The park lies in the otherwise dense administrative district of Aomori. It is surrounded to the west, north, and south by office buildings, made primarily up of administrative buildings for the government of Aomori Prefecture. Its boundaries are marked by city streets, though its southern boundary is formed by National Route 4 and National Route 7. These highways have their northern end points at the park, this is detailed on several markers and monuments within the park.

===Design and layout===
Aoimori Park is divided into a relaxation area, an arboretum of local symbolic trees, a playground, a flower garden, and a grass field. The relaxing area features an aquatic garden within a cobblestone plaza with nearby benches and a pergola. A clock tower presides across this area, sitting in a visually prominent location near the western edge of the plaza. The arboretum features trees and flowering plants that are symbolic of each of the municipalities of Aomori Prefecture. A playground near the southwestern corner of the park embodies the "contact" theme.

In addition to these features, the park is home to a 7-Eleven convenience store that sits in the northwestern corner of the park. Its parking lot is utilized during the annual Aomori Nebuta Matsuri and other special events, such as being a stop during the 2020 Summer Olympics torch relay.

==History==
The planning process of the park began on 24 July 1982. It was first envisioned by planners as a 1.3 ha urban park on the former site of the Aomori Prefectural Central Hospital. The park partially opened on 1 June 1985, with only 0.9 ha of it being completed.

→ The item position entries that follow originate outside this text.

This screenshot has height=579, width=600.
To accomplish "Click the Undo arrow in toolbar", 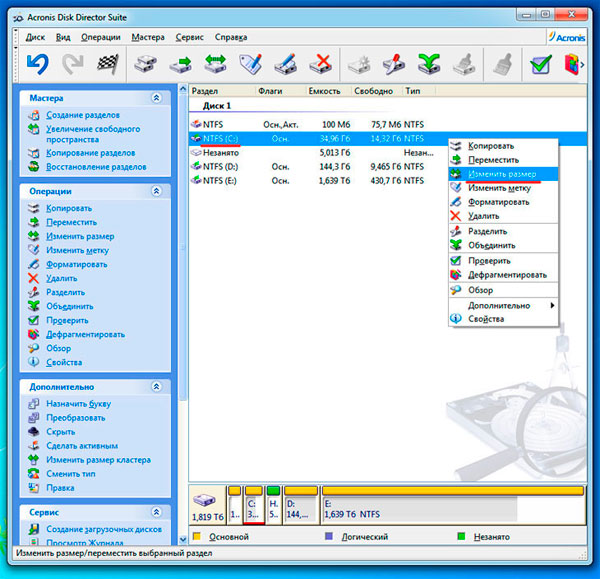I will [37, 65].
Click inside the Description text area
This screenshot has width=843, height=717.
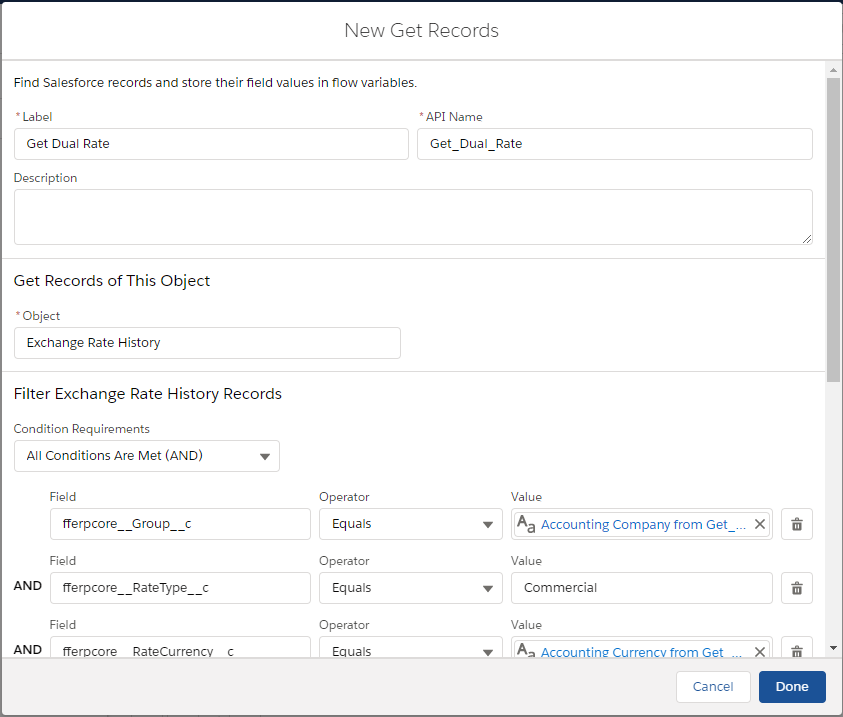[412, 217]
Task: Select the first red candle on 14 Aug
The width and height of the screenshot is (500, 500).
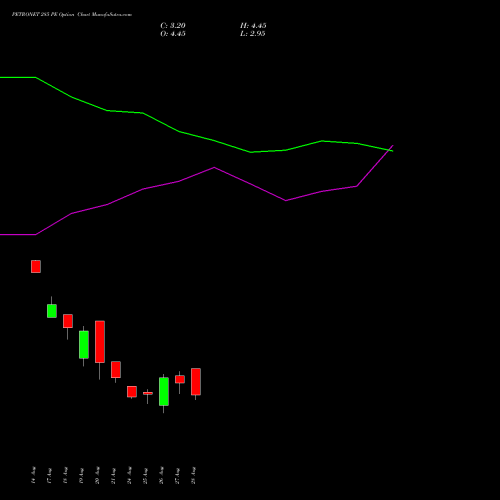Action: pos(36,267)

On 19 November of the same year, planners decided to revise the initial plans for the park, expanding it to 1.6 ha. The park was fully opened according to the revised plans on 3 July 1987. Further expansion to the park was planned on 10 March 1992. The expansion was completed on 22 December 1994, bringing the park to its current size of 1.8 ha. The 7-Eleven convenience store was added to the park on 7 July 2016 with the intended purpose of benefiting the surrounding elderly community.